The Guardian - Royaume-Uni | mardi, 4. mars 2008
Le Traité de Lisbonne fait toujours débat à Londres
Mercredi 5 mars, les parlementaires britanniques devront voter un amendement, proposé par les conservateurs, au projet de loi sur la ratification du Traité de Lisbonne. Si cet amendement est accepté, un référendum pourrait avoir lieu. David Clark, un ancien conseiller du gouvernement Blair, commente. "La véritable erreur dans ce dossier était de promettre la tenue d'un référendum, car le Traité de Lisbonne était un document minimaliste et aurait dû être traité comme tel. (...) Qui y a-t-il de mal à demander son avis au peuple ? Sans doute le gouvernement a-t-il changé d'avis [depuis les promesses de Tony Blair de tenir un référendum] car il est certain de perdre ? En vérité, il n'y a rien de démocratique à permettre à un ou deux membres d'un club rassemblant 27 pays de bloquer des changements que les autres souhaitent.
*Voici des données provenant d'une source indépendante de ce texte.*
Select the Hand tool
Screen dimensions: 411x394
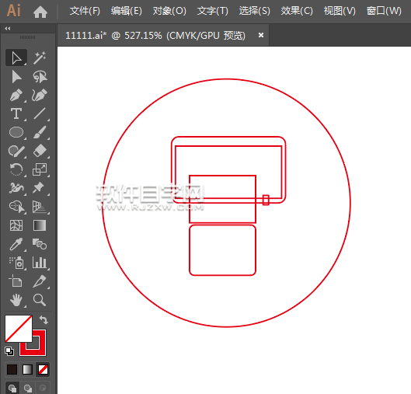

Ce que les opposants au Traité de Lisbonne réclament n'est pas la démocratie, mais le droit pour un seul pays de frustrer la volonté générale. Il est compréhensible qu'ils agissent ainsi dans la mesure où tout système véritablement démocratique aurait déjà adopté l'ancienne Constitution européenne, sans avoir à en passer par le Traité de Lisbonne."